L'indice de prix est un indice « à qualité constante ». En effet, il arrive souvent que, quand le prix d'un produit augmente, sa qualité augmente aussi ; on considère alors que la hausse de prix effective pour le consommateur n'est pas la hausse de prix observée, mais une hausse plus faible. De même, si la qualité du produit diminue, la hausse de prix pour le consommateur est supérieure à la hausse de prix observée.
Chiffrer cet effet du changement de qualité d'un produit est une des plus grandes difficultés rencontrées dans l'élaboration d'un indice de prix. Plusieurs méthodes sont employées pour la résoudre. Pour les produits dont la qualité change le plus, la méthode consiste à examiner de près les caractéristiques de ces produits, et à chiffrer à l'aide d'un modèle statistique l'apport de chacune des caractéristiques qui ont été modifiées.
Pour le calcul de l'indice des prix, l'Insee suit les prix d'un éventail très large de produits et de services. Ils sont choisis de manière à couvrir l'ensemble des produits et services proposés aux consommateurs. Ils sont tenus secrets.
L'échantillon de produits suivis est actualisé tous les ans, pour tenir compte de la disparition de certains produits (cassette vidéo, essence avec plomb par exemple), et de l'apparition de produits nouveaux.
La réglementation européenne rend obligatoire le suivi de tout produit représentant plus d'un millième de la consommation des ménages.
L'Insee relève les prix dans tous les types de points de vente : supermarchés, hypermarchés, petits commerces, marchés... Chaque mois, des relevés de prix sont effectués dans 27 000 points de vente.
L'indice des prix ne tient pas compte de la durée de vie des appareils et équipements, bien que ce soit un des éléments de la qualité d'un produit. En effet, il n'est pas possible de savoir quelle sera la durée de vie effective d'un appareil ou d'un équipement au moment où il est acheté. Cette durée dépend en particulier de l'intensité avec laquelle il sera utilisé, mais aussi du coût des réparations en cas de panne ou de l'évolution des habitudes de consommation, facteurs qui ne sont pas anticipés au moment de l'achat.

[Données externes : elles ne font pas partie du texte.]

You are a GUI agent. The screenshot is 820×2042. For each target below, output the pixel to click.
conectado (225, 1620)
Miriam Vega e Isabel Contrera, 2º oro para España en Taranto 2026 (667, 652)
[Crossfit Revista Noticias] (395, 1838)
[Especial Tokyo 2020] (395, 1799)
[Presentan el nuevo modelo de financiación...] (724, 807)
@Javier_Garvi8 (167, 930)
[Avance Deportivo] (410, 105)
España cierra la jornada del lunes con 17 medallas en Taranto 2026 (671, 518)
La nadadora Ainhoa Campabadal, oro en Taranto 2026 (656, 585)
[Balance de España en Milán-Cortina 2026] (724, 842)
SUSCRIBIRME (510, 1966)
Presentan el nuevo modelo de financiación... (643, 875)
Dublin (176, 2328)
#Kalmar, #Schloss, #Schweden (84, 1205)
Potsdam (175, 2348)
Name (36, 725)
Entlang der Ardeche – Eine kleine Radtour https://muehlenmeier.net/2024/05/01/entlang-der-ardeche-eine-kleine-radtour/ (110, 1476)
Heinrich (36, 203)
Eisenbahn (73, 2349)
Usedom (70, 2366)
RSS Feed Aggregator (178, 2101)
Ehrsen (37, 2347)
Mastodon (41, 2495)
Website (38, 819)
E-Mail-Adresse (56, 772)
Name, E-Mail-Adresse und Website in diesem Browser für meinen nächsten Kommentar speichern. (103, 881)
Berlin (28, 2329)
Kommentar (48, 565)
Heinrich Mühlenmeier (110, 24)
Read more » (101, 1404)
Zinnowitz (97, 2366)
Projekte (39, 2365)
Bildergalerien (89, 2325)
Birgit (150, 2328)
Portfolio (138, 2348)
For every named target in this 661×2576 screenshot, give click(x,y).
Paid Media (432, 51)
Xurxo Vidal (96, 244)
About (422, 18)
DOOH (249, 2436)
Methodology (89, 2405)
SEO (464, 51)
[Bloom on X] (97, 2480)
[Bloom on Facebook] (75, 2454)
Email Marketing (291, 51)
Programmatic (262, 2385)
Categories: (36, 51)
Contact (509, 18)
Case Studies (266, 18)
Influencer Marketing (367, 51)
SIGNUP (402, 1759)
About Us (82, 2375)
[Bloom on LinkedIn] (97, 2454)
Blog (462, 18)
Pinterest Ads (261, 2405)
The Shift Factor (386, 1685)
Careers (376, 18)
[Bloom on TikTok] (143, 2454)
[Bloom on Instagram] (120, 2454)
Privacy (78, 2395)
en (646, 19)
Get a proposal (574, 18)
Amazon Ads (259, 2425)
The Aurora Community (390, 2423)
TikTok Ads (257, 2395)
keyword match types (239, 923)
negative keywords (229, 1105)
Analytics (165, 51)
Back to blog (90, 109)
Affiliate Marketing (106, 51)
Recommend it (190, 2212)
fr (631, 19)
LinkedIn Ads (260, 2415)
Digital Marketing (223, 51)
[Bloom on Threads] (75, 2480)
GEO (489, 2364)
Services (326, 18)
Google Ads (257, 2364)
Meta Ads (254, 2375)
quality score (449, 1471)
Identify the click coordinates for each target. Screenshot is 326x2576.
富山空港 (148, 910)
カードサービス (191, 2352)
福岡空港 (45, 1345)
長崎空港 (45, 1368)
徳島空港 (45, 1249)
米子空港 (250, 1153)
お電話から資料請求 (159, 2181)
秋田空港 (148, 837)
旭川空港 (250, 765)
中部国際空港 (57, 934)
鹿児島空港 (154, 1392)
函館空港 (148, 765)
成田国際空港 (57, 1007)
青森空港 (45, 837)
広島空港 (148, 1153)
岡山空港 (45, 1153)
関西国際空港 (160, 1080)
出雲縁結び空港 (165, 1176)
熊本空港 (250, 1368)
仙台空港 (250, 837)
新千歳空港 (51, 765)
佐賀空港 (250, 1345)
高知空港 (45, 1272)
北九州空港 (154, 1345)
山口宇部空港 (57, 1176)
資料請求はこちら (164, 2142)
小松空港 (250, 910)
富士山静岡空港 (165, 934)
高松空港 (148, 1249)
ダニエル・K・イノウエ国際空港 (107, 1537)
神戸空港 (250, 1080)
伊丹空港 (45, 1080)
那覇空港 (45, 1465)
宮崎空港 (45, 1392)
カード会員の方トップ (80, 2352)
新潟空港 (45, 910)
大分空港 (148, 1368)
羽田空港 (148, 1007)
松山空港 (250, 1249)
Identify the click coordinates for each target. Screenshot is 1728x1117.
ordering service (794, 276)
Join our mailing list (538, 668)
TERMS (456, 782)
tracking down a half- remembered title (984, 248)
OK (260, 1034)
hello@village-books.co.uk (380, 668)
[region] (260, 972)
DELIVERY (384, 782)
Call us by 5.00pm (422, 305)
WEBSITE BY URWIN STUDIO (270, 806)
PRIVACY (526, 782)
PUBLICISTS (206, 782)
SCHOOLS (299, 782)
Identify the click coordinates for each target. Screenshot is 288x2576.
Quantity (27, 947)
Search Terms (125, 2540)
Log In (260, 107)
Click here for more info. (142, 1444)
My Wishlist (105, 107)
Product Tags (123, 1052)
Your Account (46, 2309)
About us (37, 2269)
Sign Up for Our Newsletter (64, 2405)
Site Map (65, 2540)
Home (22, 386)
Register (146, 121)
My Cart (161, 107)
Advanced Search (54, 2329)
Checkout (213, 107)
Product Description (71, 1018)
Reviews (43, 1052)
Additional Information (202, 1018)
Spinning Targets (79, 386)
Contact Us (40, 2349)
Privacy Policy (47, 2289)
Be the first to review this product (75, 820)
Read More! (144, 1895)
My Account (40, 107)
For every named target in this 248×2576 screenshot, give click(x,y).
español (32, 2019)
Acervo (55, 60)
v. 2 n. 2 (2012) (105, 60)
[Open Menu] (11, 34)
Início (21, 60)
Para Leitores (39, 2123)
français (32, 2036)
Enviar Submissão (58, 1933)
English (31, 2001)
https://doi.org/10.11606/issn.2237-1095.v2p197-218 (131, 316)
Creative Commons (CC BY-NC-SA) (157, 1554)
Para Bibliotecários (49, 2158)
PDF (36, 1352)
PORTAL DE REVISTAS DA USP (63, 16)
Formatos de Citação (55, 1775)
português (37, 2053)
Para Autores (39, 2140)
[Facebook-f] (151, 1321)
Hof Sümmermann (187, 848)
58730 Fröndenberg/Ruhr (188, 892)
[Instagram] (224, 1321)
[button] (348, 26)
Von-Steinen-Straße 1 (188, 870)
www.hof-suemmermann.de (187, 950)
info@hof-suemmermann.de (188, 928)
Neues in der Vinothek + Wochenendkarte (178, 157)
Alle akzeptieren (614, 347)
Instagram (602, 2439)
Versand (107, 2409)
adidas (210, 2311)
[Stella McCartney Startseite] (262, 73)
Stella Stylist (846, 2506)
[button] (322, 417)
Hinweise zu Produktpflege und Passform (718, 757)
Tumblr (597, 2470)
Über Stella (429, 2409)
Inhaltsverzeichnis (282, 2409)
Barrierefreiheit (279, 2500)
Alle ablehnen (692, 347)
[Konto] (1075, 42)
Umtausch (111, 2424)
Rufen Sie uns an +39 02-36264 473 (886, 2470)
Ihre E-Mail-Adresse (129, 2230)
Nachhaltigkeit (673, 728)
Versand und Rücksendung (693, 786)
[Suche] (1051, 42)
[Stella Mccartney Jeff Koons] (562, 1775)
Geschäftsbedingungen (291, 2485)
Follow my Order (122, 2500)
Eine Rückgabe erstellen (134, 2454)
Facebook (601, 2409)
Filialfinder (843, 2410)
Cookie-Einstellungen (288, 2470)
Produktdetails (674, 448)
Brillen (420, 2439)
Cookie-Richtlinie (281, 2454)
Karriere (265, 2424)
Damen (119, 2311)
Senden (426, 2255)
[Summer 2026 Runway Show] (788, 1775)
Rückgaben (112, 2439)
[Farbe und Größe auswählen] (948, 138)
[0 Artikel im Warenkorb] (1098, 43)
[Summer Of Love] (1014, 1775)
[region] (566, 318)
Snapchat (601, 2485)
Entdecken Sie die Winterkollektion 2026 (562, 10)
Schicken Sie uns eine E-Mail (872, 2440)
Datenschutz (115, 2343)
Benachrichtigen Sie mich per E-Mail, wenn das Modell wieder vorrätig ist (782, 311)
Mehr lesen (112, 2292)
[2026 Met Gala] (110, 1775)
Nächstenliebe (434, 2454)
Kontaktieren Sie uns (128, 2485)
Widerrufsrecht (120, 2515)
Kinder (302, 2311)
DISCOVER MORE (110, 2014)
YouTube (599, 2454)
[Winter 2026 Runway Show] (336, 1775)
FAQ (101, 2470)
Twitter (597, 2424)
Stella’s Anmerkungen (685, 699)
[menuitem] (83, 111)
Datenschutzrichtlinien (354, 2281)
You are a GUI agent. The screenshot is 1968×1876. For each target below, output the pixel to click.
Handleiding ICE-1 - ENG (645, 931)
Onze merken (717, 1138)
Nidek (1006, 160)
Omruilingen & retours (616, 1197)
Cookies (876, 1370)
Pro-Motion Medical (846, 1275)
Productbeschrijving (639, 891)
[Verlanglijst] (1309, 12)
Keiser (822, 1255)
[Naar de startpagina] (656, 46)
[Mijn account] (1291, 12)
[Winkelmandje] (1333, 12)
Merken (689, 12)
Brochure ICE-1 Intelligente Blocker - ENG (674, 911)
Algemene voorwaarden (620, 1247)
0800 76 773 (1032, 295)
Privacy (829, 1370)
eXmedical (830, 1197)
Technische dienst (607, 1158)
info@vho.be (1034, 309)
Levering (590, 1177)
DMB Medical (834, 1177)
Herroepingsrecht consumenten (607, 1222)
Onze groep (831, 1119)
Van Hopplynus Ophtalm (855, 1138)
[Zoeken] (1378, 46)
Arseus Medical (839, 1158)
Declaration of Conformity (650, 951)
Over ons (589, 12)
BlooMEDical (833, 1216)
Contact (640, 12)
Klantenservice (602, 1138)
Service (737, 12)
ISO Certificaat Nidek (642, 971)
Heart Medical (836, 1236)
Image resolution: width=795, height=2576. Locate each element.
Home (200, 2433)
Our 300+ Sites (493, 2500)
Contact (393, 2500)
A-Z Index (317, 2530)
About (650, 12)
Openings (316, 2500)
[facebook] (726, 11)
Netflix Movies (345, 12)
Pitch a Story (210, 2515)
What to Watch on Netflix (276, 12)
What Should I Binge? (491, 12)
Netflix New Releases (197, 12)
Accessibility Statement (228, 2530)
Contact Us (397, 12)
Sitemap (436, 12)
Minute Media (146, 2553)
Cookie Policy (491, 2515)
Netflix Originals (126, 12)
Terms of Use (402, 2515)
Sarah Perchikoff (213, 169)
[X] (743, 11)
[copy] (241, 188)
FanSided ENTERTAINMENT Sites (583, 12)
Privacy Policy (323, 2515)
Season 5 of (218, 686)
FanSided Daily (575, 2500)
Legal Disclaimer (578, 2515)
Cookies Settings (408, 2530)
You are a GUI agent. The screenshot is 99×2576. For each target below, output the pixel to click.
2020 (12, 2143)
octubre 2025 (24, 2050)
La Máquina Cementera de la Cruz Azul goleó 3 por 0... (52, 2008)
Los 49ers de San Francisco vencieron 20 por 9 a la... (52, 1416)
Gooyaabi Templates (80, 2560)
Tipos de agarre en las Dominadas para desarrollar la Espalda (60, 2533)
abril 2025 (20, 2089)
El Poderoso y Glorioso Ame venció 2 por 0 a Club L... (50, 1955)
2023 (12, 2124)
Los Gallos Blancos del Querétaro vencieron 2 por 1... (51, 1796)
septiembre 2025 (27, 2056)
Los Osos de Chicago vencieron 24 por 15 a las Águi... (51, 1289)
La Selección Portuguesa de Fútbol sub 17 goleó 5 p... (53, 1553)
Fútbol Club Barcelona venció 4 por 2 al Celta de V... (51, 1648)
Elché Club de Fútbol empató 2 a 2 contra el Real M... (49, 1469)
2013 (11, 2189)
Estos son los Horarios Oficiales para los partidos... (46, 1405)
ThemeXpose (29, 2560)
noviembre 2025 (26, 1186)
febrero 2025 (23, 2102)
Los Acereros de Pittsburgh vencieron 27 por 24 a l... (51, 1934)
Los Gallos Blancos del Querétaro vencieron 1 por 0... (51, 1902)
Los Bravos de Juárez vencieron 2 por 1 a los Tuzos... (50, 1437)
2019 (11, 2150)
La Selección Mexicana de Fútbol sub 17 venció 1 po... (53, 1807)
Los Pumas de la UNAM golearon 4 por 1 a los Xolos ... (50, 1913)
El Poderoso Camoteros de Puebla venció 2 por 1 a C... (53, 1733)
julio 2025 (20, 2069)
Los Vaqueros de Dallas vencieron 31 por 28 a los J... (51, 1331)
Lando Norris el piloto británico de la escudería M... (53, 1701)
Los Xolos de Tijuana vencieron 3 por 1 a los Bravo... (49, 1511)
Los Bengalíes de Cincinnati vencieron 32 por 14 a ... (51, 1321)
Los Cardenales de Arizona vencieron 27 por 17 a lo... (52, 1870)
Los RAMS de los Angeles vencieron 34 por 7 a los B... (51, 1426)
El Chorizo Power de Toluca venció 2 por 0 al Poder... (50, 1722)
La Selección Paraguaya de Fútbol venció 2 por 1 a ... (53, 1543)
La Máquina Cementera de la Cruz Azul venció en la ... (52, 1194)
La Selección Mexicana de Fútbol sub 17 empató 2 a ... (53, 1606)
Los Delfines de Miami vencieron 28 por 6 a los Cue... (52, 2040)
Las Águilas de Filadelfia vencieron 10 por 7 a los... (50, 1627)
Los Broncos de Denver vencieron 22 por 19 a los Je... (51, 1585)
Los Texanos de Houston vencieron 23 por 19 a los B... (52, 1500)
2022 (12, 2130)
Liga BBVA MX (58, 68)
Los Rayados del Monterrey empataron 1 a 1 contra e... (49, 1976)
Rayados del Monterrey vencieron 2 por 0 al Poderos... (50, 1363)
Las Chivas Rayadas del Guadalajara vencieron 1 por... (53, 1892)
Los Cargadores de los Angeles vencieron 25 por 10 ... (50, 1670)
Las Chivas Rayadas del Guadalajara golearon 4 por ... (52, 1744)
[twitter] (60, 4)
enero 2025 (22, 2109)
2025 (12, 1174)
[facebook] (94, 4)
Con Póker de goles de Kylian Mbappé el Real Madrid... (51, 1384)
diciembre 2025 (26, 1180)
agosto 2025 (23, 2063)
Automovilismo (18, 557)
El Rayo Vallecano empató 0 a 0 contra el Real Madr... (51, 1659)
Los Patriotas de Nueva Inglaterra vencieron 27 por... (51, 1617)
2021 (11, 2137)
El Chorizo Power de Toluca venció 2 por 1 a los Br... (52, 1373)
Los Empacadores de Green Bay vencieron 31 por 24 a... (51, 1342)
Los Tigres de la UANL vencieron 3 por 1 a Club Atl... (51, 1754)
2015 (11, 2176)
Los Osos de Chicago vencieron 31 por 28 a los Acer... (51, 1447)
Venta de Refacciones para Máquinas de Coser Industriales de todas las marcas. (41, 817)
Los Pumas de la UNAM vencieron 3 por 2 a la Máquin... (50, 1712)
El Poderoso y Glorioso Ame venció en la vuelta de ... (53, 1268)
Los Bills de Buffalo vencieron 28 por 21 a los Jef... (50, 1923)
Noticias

C'est l'Insee qui décide seul des produits et services suivis dans l'indice des prix. Le choix est tenu secret, de manière à éviter les manipulations qui ont pu se produire dans les années 1950.
Les produits précis dont les prix sont observés sont secrets. Ils ne sont pas communiqués à l'extérieur, ni d'ailleurs au sein même de l'Insee en dehors des unités chargées du calcul de l'indice des prix.
La deuxième condition pour qu'un indice soit indépendant est que les décisions concernant les méthodes de calcul soient du seul ressort des statisticiens, ce qui est le cas. Ce principe d'indépendance a été réaffirmé par le Code de bonnes pratiques de la statistique européenne promulgué par la Commission européenne en 2005. Les décisions sont prises en conformité avec la réglementation édictée par les autorités européennes en accord avec les instituts statistiques nationaux.